Healthy FamiliesAppeals
Section § 12693.85
This law section states that if someone disagrees with certain decisions about their child's eligibility for a health program, they can appeal the decision to the board. Specifically, they can challenge decisions regarding whether their child can join or stay in the program, whether their child can stay enrolled, and the start date of their child’s coverage. The appeal is valid if they believe these decisions go against the program's rules or policies that were explained to them by the program or board.
Section § 12693.86
If you want to challenge a decision, you must file an appeal in writing within 60 days of the decision notice. Your appeal needs to include a copy of the decision or a description of the action you're contesting, a detailed list of the disputed issues, the laws or policies you believe were violated, the outcome you're seeking, and any other relevant information.

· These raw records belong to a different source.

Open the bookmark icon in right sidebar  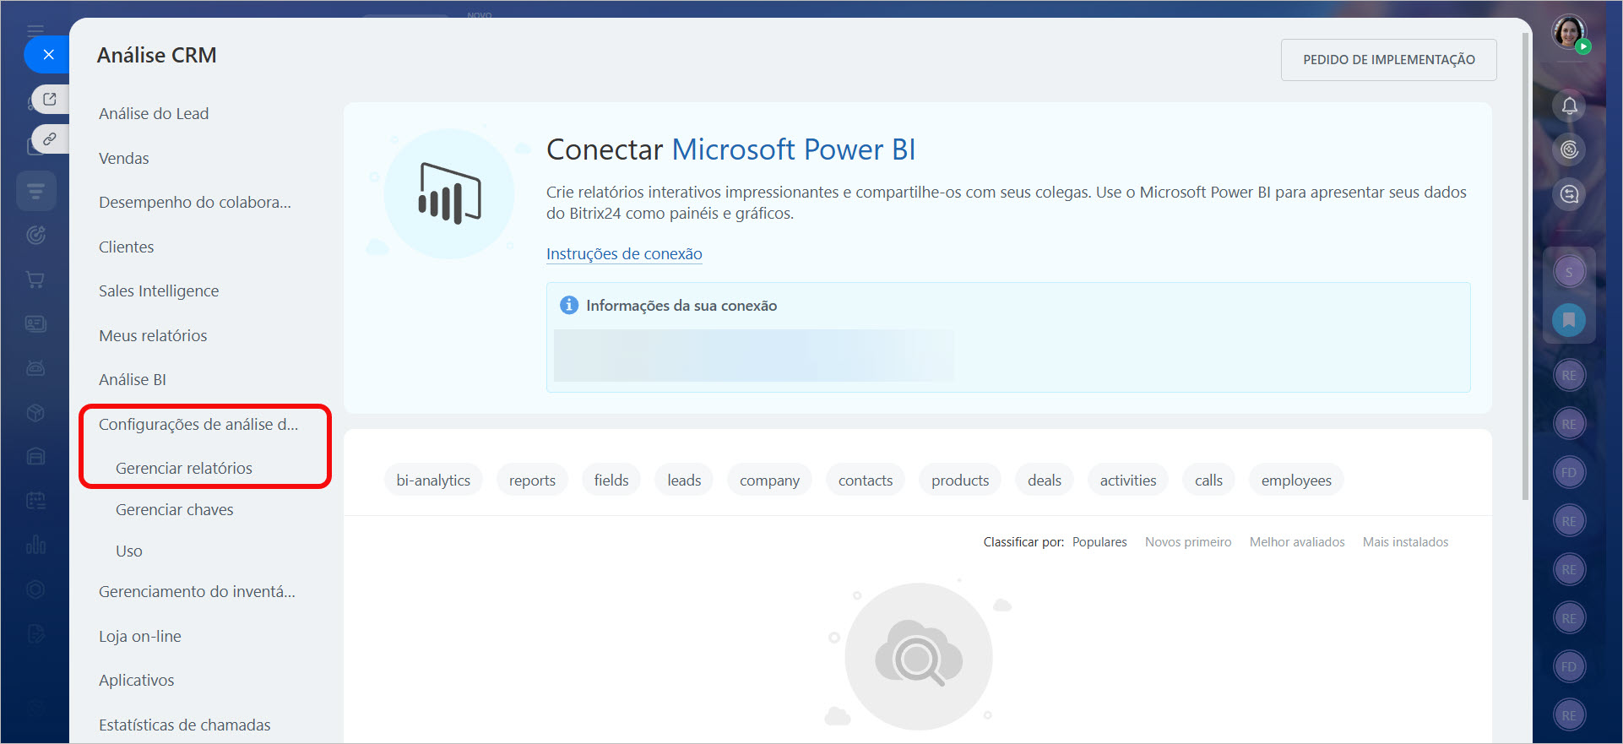pos(1568,320)
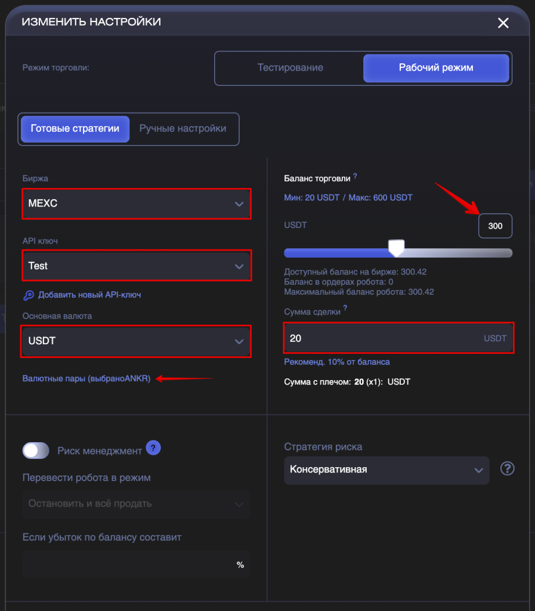The width and height of the screenshot is (535, 611).
Task: Switch to Готовые стратегии tab
Action: pos(75,129)
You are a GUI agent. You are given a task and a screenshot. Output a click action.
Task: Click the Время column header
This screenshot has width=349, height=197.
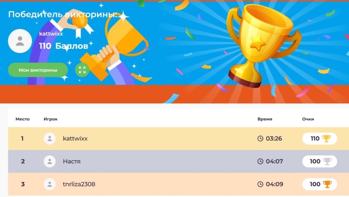[x=265, y=119]
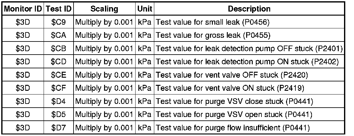Click the $D5 test ID cell
This screenshot has height=136, width=354.
tap(59, 114)
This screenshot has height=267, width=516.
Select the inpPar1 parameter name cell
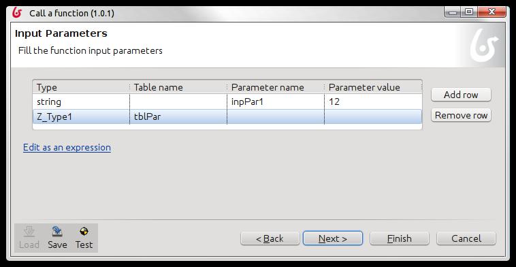(276, 101)
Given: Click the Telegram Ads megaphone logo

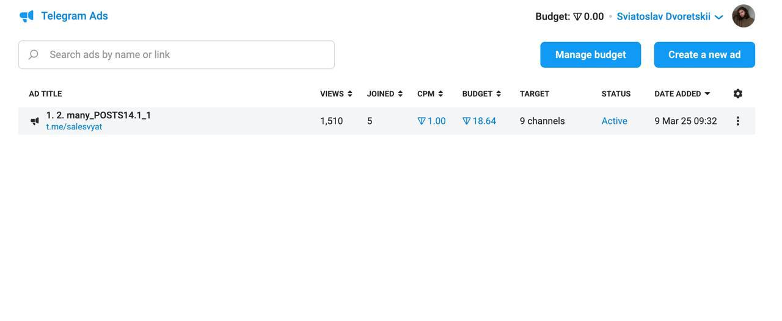Looking at the screenshot, I should [26, 16].
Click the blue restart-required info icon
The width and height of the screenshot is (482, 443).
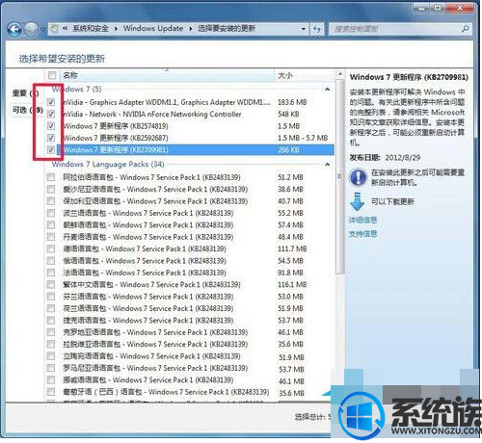tap(359, 177)
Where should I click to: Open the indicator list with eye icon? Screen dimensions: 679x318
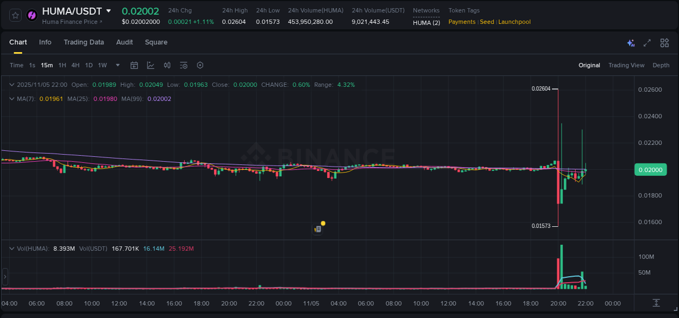tap(183, 65)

If an appeal doesn't state a specific law or policy violation, it will be treated differently under another section. If your appeal points out a violation but lacks other required details, it will be sent back. You can resubmit it within the original 60-day period or within 20 days after you get it back, whichever is later.
Section § 12693.87
If someone files an appeal under Section 12693.85, they get an initial review. The review happens in two steps. First, the program checks if the problem needs fixing based on laws or official program policies. If yes, they fix it within 30 days and inform the person. If not, the person is also notified within 30 days and can then ask the executive director to look at it. This request must be in writing and follow specific guidelines.

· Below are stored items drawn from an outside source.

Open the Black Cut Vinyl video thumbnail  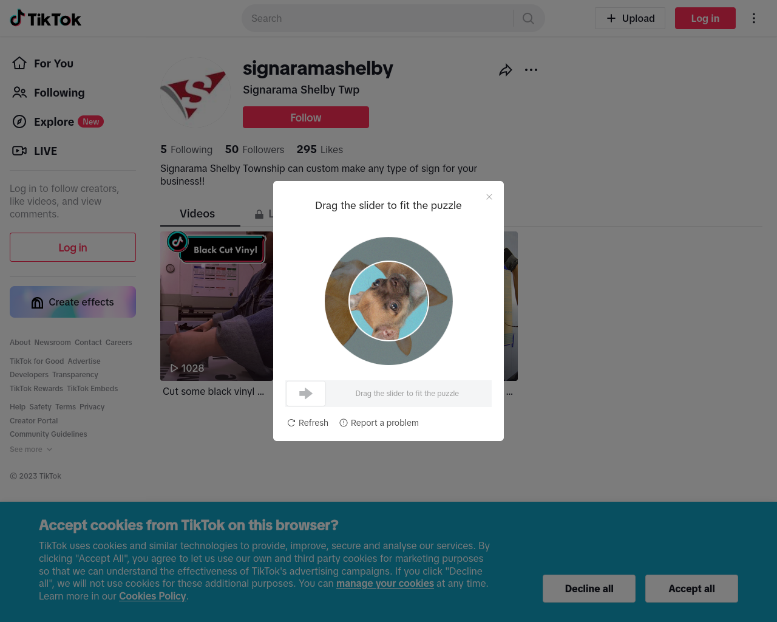217,306
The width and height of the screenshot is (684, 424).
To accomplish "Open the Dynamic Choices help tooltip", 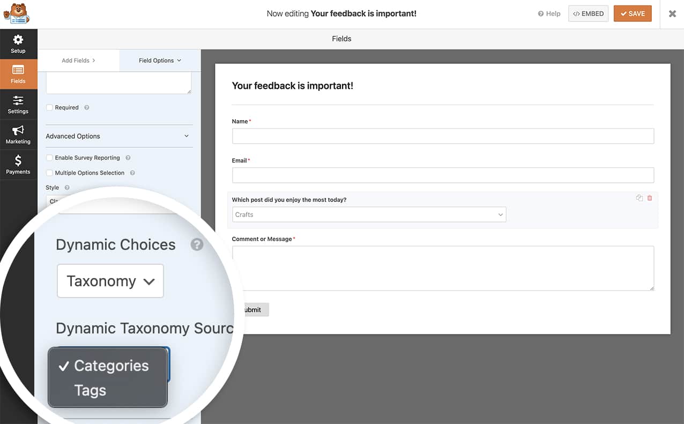I will [197, 244].
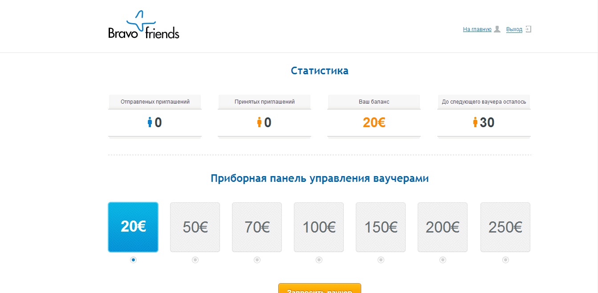Screen dimensions: 598x293
Task: Click the Отправленых приглашений stat header
Action: click(x=155, y=102)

The executive director may reach out for more details during their review and will give a written decision. If the person disagrees with this decision, they can request an administrative hearing within 30 days, explaining why they think the decision was wrong.
Section § 12693.88
This law outlines an alternative process called 'program review' for reviewing program decisions when a subscriber or purchasing credit member is not eligible to appeal under another section. It's important to note that this review is separate from the formal appeals process and does not grant any additional appeal rights. If someone is unhappy with a decision from their health, vision, or dental plan, they must resolve it directly with the plan, not through program review. If an appeal involves requesting an administrative hearing, it will be handled according to a different section.
Section § 12693.89
This law outlines how administrative hearings for appeals are handled by the Managed Risk Medical Insurance Board. It incorporates existing procedures from another regulation but with some changes specific to this context. References to agencies and organizations are adjusted to fit the Board, and specific timelines are extended, allowing more time for filing and decisions. The Board can decide cases themselves or have them reviewed with additional evidence by the original hearing officer. Decisions must be made within 90 days of the final hearing. Additionally, they have the option to use an Administrative Law Judge for hearings.